[Records Boundary: Start]

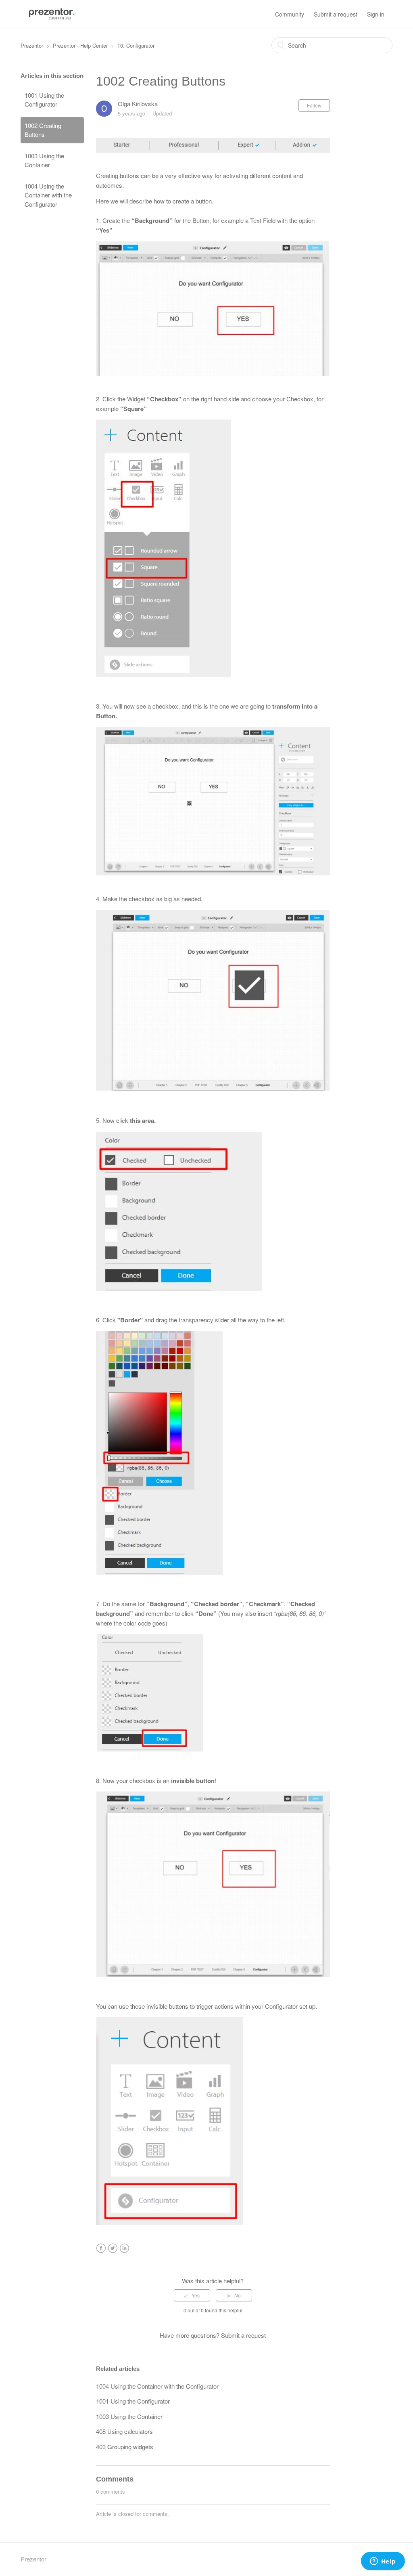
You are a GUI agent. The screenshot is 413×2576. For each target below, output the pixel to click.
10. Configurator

[Records Boundary: End]
[Records Boundary: Start]

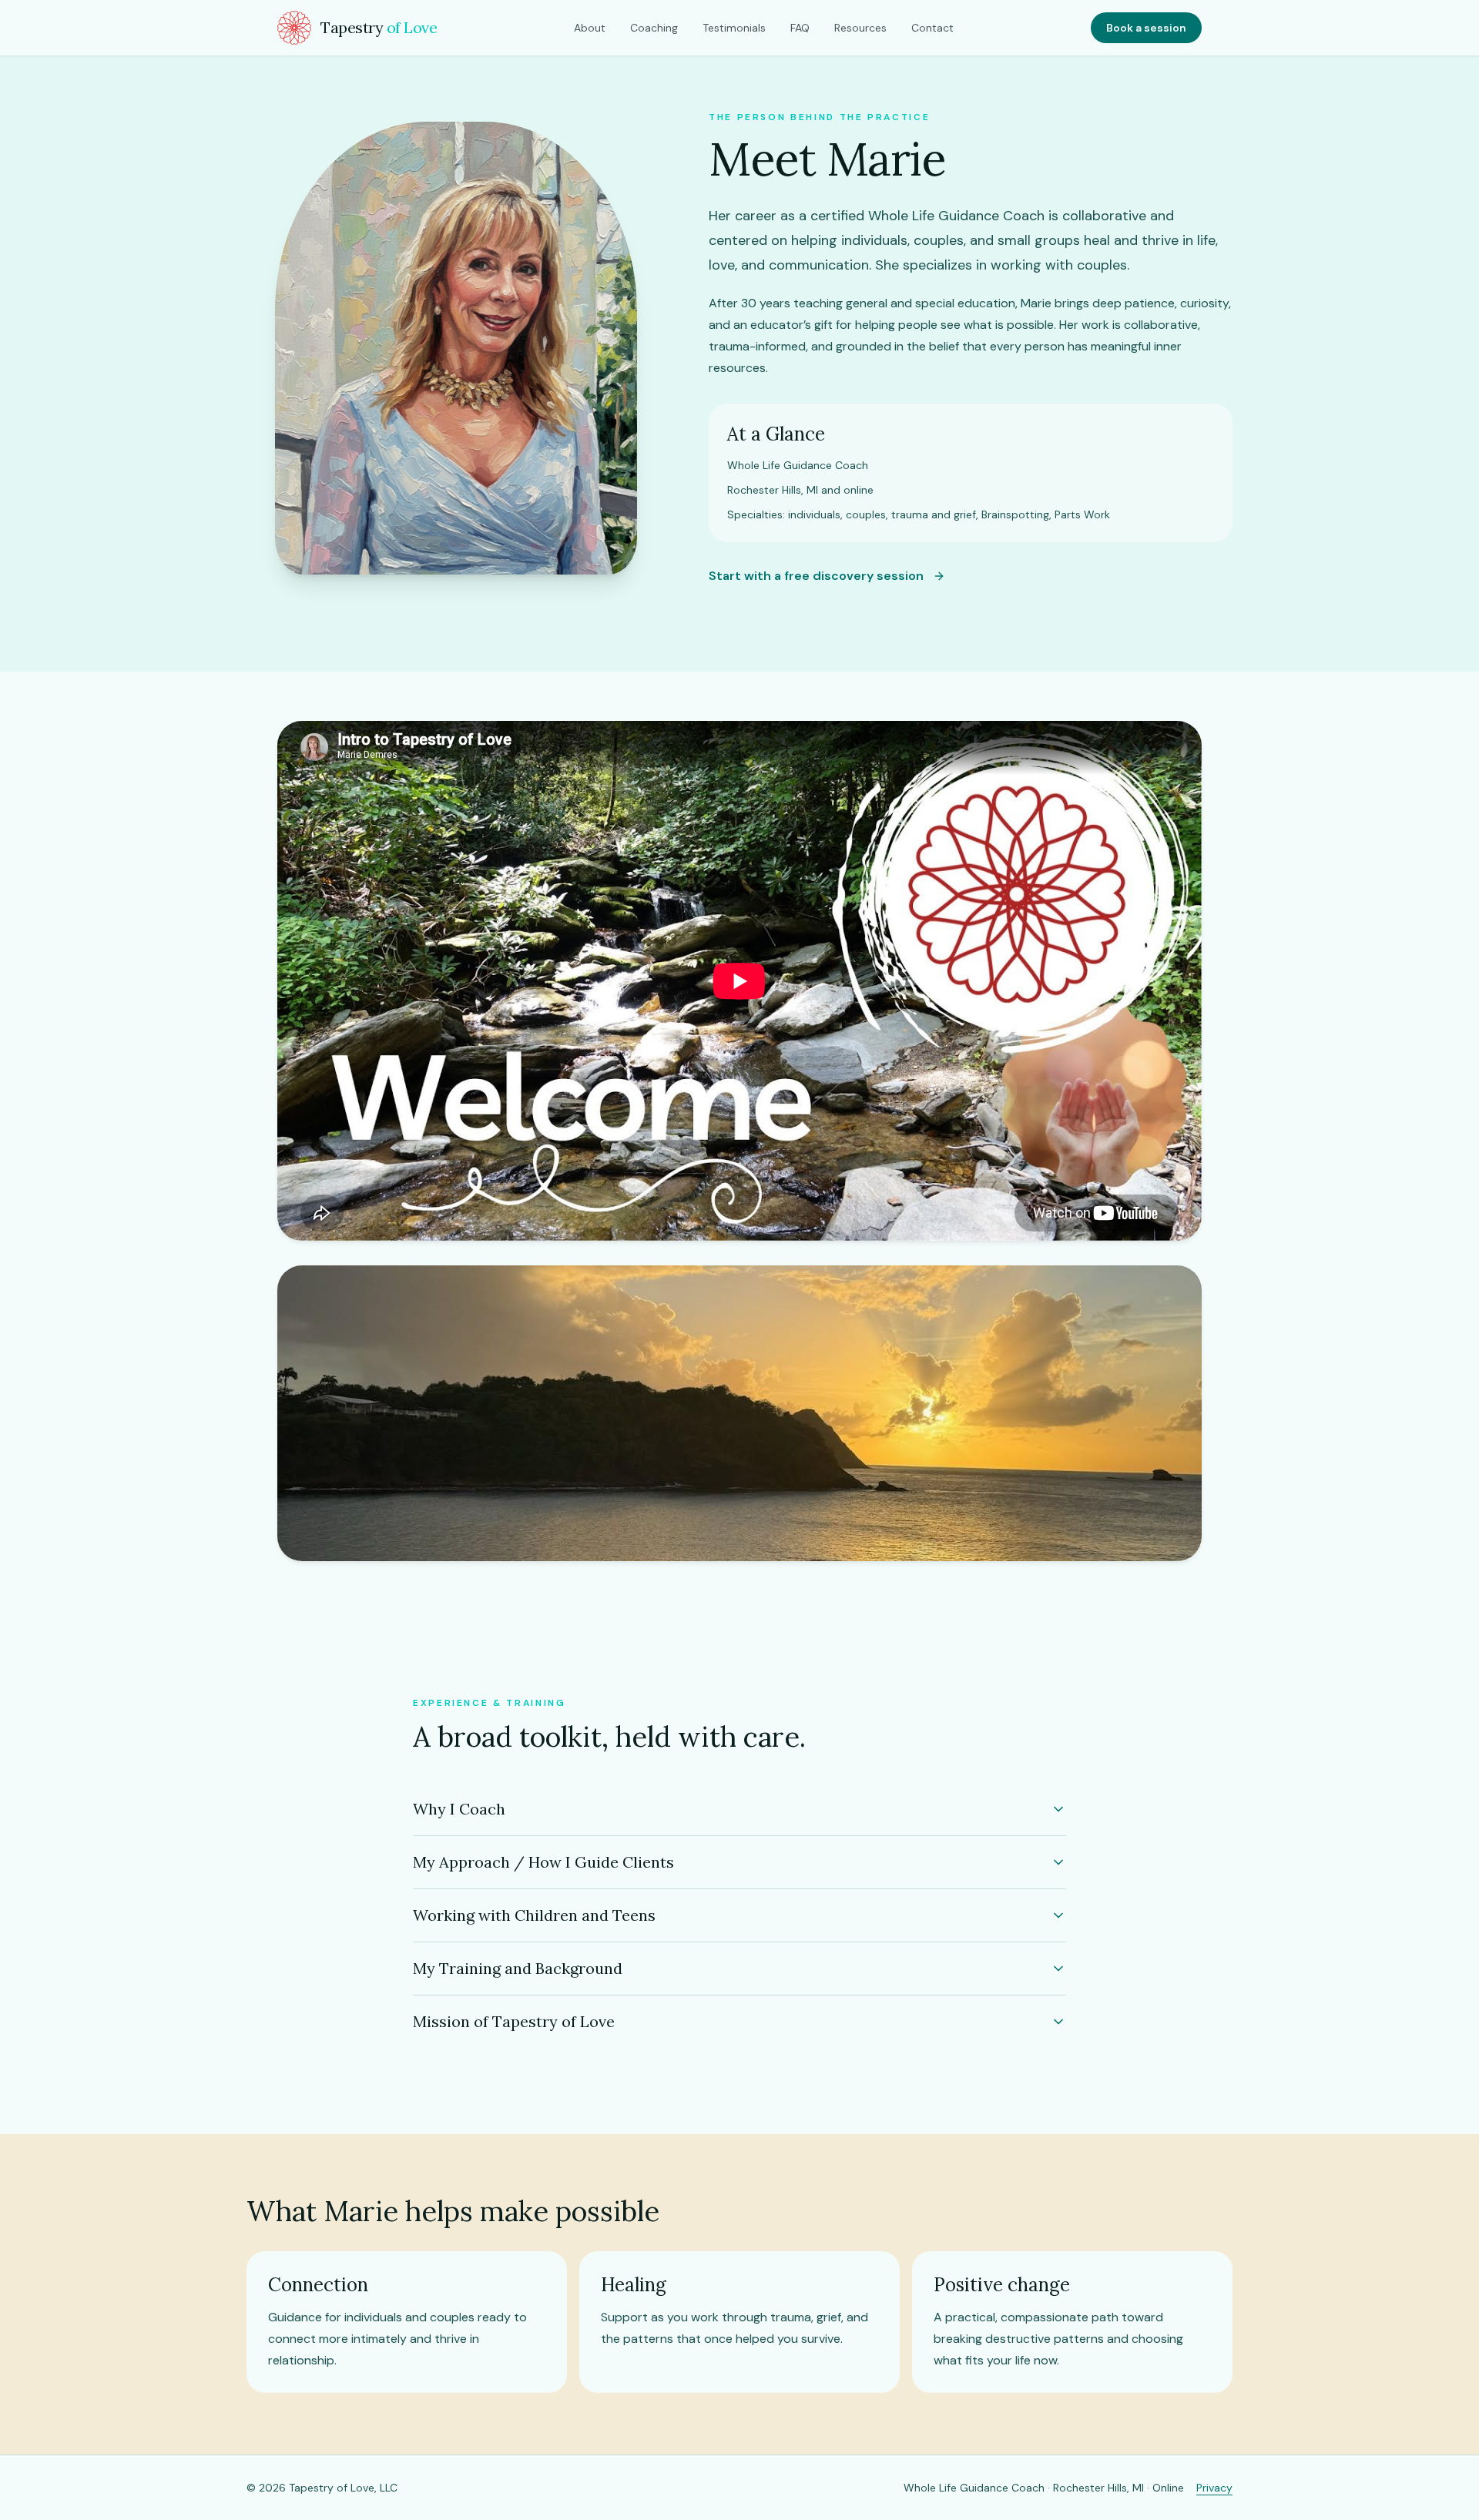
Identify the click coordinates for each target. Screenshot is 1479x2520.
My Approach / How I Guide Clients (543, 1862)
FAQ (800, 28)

[Records Boundary: End]
[Records Boundary: Start]

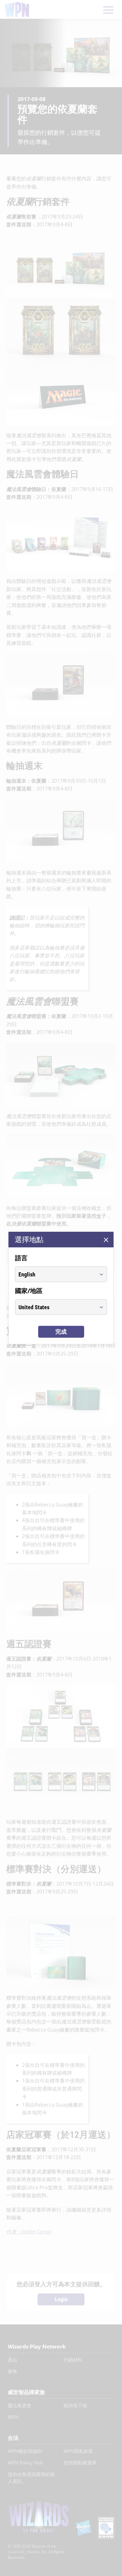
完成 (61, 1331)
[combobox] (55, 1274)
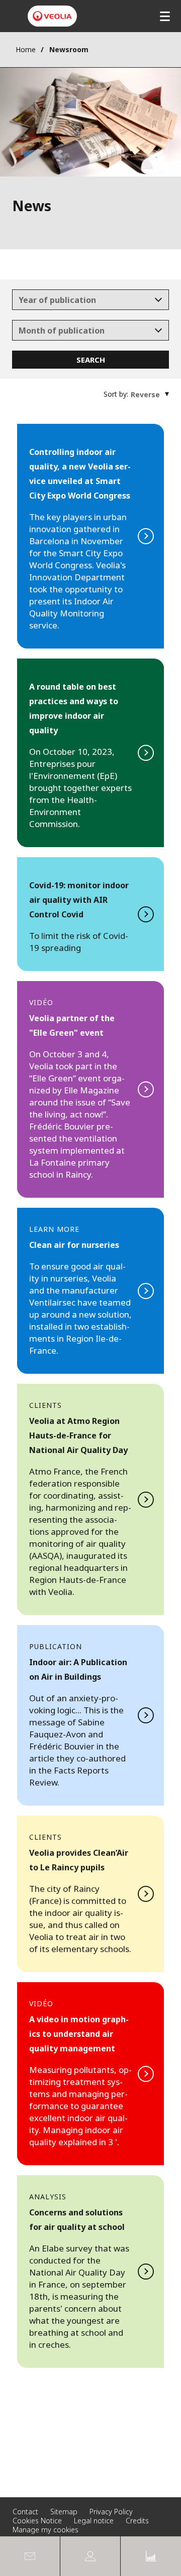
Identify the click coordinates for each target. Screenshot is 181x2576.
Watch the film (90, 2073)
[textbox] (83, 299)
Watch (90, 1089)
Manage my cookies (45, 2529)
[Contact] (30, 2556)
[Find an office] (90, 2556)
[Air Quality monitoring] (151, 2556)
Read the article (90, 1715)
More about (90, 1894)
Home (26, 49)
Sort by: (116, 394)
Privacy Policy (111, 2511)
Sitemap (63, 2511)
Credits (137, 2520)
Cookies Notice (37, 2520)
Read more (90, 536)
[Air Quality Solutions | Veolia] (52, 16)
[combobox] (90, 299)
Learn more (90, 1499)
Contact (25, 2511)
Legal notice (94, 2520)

[Records Boundary: End]

**Your goal**.
Using the entries above, write out exactly the lines from the one with "完成 (61, 1331)" through the one with "Legal notice (94, 2520)", ends included. Leave out any pictures.

**Result below**.
完成 (61, 1331)
[combobox] (55, 1274)
Identify the click coordinates for each target. Screenshot is 181x2576.
Watch the film (90, 2073)
[textbox] (83, 299)
Watch (90, 1089)
Manage my cookies (45, 2529)
[Contact] (30, 2556)
[Find an office] (90, 2556)
[Air Quality monitoring] (151, 2556)
Read the article (90, 1715)
More about (90, 1894)
Home (26, 49)
Sort by: (116, 394)
Privacy Policy (111, 2511)
Sitemap (63, 2511)
Credits (137, 2520)
Cookies Notice (37, 2520)
Read more (90, 536)
[Air Quality Solutions | Veolia] (52, 16)
[combobox] (90, 299)
Learn more (90, 1499)
Contact (25, 2511)
Legal notice (94, 2520)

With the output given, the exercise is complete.